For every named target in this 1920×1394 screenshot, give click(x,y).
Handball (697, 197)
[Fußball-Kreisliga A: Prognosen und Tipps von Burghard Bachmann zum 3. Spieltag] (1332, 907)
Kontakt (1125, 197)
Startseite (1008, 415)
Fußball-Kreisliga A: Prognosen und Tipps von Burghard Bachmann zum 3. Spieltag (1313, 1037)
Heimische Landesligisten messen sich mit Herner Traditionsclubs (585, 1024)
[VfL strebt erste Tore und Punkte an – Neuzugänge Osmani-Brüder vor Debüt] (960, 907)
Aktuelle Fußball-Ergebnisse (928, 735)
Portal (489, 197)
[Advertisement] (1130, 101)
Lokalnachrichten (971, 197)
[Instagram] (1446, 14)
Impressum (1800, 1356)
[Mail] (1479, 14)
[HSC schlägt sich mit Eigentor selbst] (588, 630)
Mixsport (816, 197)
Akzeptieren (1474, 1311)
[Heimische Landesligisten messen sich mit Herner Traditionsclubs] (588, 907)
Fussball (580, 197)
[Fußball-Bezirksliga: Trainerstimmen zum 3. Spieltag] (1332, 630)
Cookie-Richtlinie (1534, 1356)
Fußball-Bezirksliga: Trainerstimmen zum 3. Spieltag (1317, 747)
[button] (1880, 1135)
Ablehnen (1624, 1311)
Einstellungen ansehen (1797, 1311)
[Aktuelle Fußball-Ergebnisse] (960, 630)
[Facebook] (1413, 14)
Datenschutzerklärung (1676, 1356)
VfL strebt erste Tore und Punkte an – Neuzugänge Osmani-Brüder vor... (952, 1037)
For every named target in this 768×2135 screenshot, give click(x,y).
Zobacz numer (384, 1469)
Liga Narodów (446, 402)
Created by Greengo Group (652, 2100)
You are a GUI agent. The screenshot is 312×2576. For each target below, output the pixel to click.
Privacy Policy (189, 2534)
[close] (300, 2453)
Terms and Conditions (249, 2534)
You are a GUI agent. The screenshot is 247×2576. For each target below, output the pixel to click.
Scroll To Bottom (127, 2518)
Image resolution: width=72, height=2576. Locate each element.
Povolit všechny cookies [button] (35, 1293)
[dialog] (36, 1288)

════════════════════

» TASK BRIEF
Please copy the line holding "[button] (1880, 1135)" and all lines after it to the end of the records, exactly, and nothing else.

» ANSWER BOX
[button] (1880, 1135)
Ablehnen (1624, 1311)
Einstellungen ansehen (1797, 1311)
[Aktuelle Fußball-Ergebnisse] (960, 630)
[Facebook] (1413, 14)
Datenschutzerklärung (1676, 1356)
VfL strebt erste Tore und Punkte an – Neuzugänge Osmani-Brüder vor... (952, 1037)
For every named target in this 768×2135 screenshot, give click(x,y).
Zobacz numer (384, 1469)
Liga Narodów (446, 402)
Created by Greengo Group (652, 2100)
You are a GUI agent. The screenshot is 312×2576. For each target below, output the pixel to click.
Privacy Policy (189, 2534)
[close] (300, 2453)
Terms and Conditions (249, 2534)
You are a GUI agent. The screenshot is 247×2576. For each target below, output the pixel to click.
Scroll To Bottom (127, 2518)
Image resolution: width=72, height=2576. Locate each element.
Povolit všechny cookies [button] (35, 1293)
[dialog] (36, 1288)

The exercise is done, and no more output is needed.